While it is too early to assess as to who might have been responsible for the attack and why, one has to recall past instances of contacts of the LTTE with the HUM---known before 1997 as the Harkat-ul-Ansar), a member of the International Islamic Front (IIF) of Al Qaeda and the role played by the commercial ships of the LTTE in the 1990s, in facilitating heroin smuggling from the Afghanistan-Pakistan region.

In 1993, the Indian Coast Guard had intercepted an LTTE ship in which Kittu, a leader of the LTTE, was travelling from Karachi to the Wanni region of northern Sri Lanka. When cornered by the Coast Guard, the LTTE cadres on board the ship set fire to it and it sank. Kittu chose to go down with the ship in order to avoid falling into the hands of the Coast Guard. Some members of the crew jumped from the sinking ship and were arrested and interrogated. The subsequent investigation brought out that the ship was carrying a consignment of arms and ammunition, which was loaded by the HUM cadres at Karachi, in the presence of some officers of the Pakistani Inter-Services Intelligence (ISI) and Navy.

Reports received in 1994-95 had indicated that the LTTE had helped the HUM in smuggling arms and ammunition in its ships to jihadi elements in southern Philippines and that, in return for this, the HUM and the ISI had gifted some anti-aircraft weapons and ammunition and surface-to-air missiles to the LTTE.

Since 9/11, this source for clandestine arms procurement and heroin smuggling for the LTTE has dried up due to the deployment of NATO ships off Pakistan to prevent any shipping activity in support of Al Qaeda. The HUM continues to have an active presence in the southern Philippines and the Harkat-ul-Jihad-al-Islami (HUJI) in the Arakan area of Myanmar and in southern Thailand.
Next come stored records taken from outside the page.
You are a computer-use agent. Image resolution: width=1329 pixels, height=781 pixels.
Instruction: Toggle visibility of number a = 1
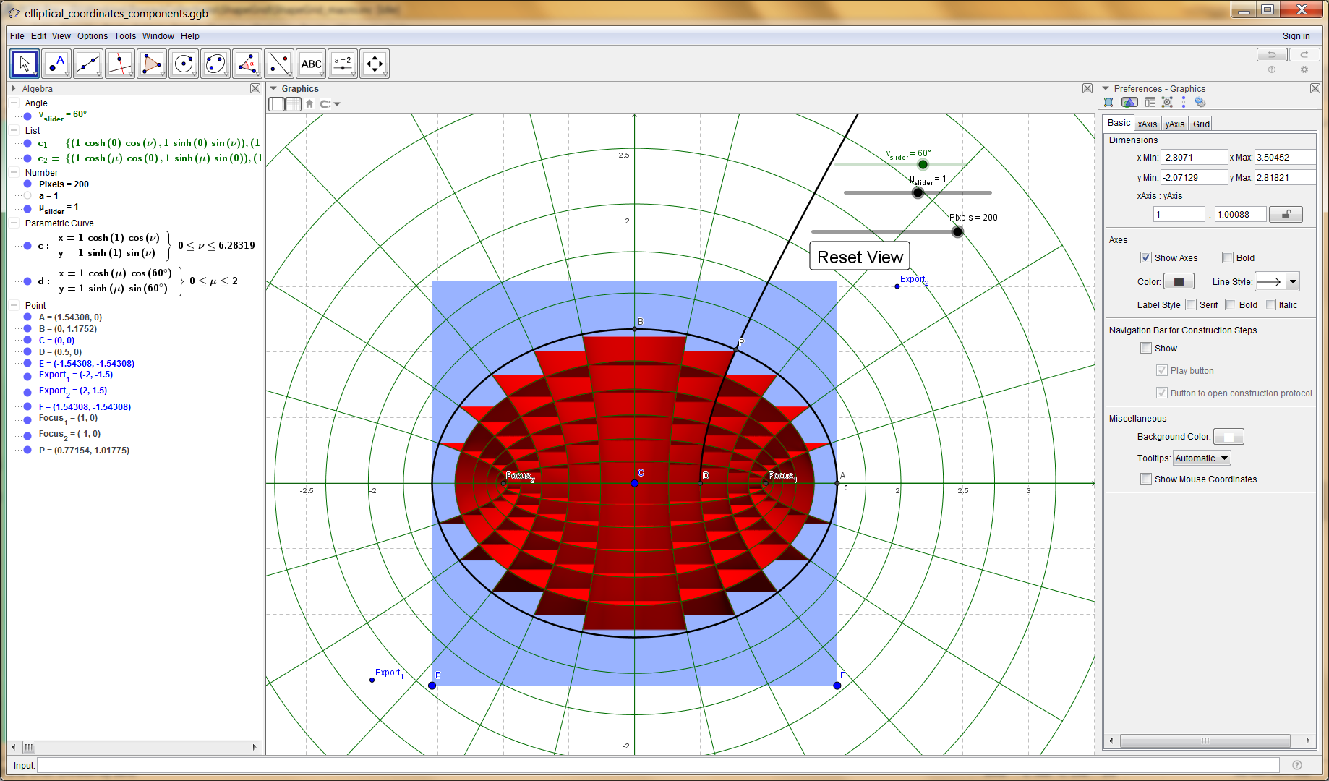(x=27, y=196)
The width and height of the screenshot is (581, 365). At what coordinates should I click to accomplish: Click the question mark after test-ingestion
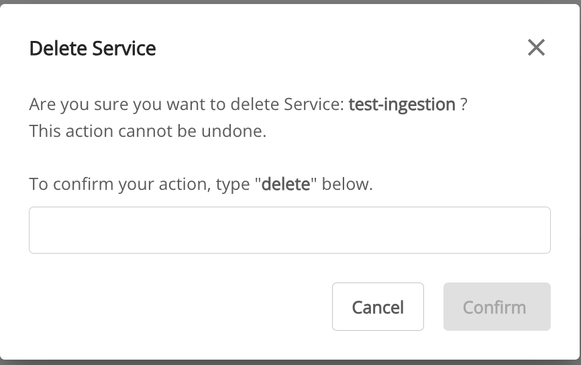464,105
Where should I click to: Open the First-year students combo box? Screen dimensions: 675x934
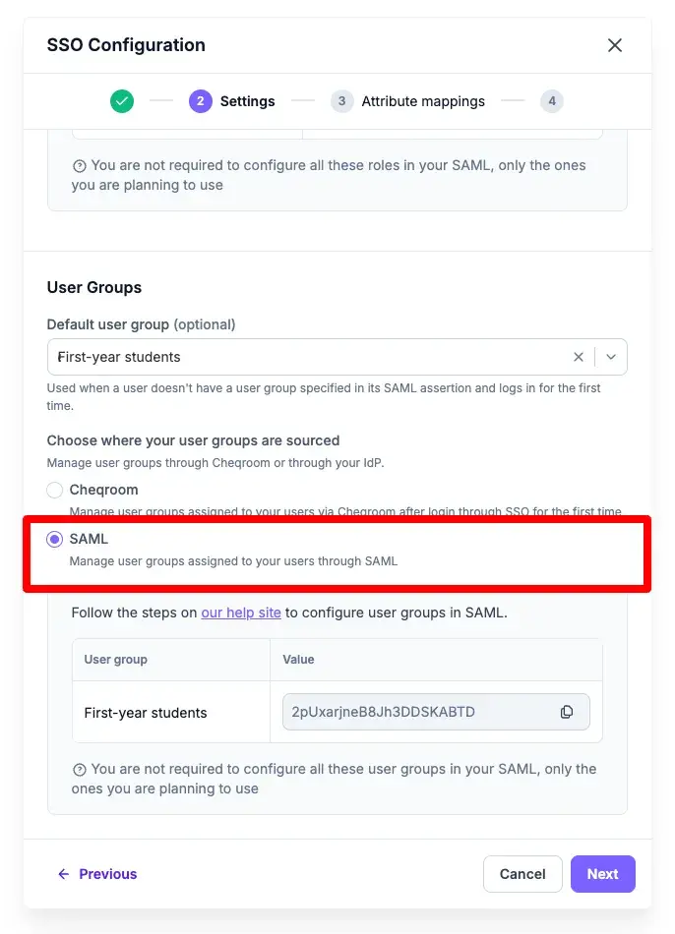point(337,357)
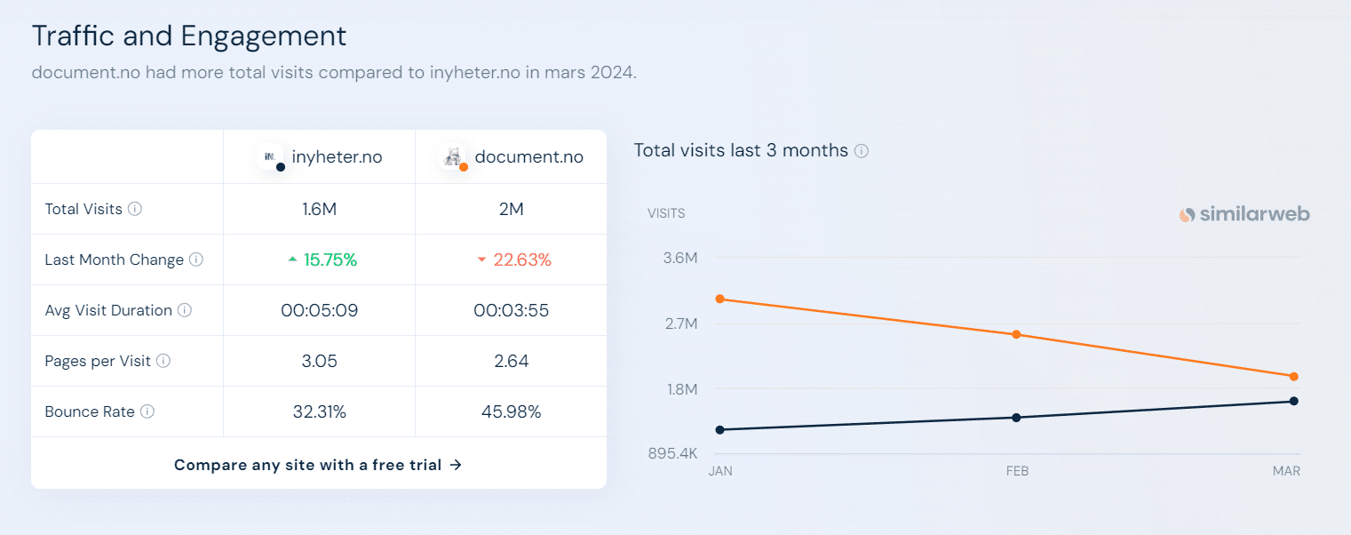This screenshot has width=1351, height=535.
Task: Select dark blue February data point
Action: pos(1017,418)
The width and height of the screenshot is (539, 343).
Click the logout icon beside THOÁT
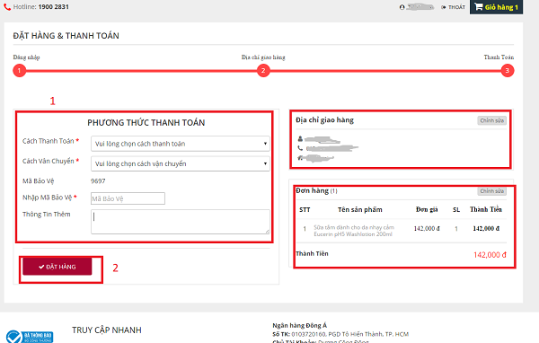click(444, 7)
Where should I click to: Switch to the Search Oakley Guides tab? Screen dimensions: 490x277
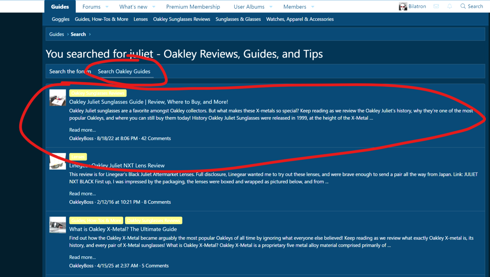pyautogui.click(x=124, y=71)
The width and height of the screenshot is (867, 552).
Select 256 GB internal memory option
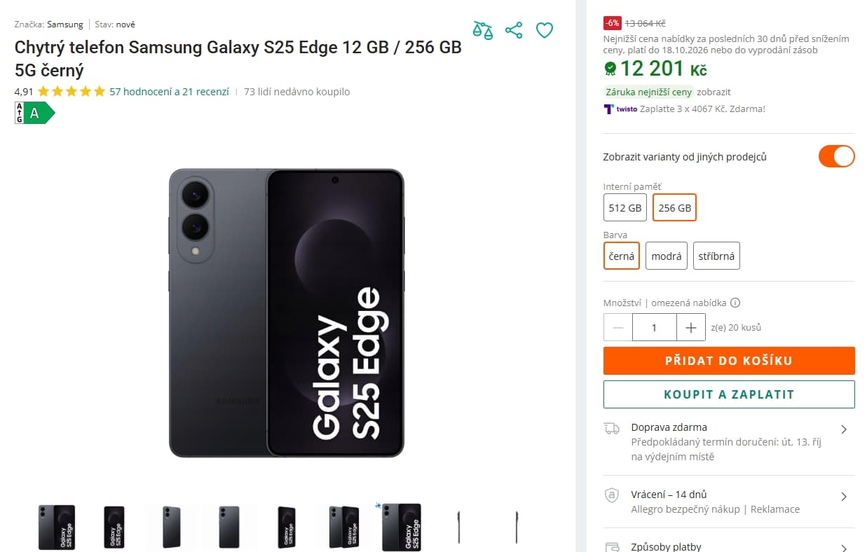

One cannot rule out the possibility of the HUM---and possibly even the HUJI--- maintaining fraternal ties with the LTTE, despite its Hindu/Christian background and past anti-Muslim policies in the areas controlled by it.

These are opportunistic alliances to assist each other and the fact that the LTTE had followed an anti-Muslim policy should not come in their way. In my past articles, I had mentioned that the ISI’s arms gifts to the LTTE, despite its anti-Muslim policies, started after its assasination of Rajiv Gandhi in May 1991.

Against this background, a possible line of enquiry should be whether the HUM or any of its allies in the IIF is repaying a debt to the LTTE for its past assistance by attacking the Sri Lankan cricket team.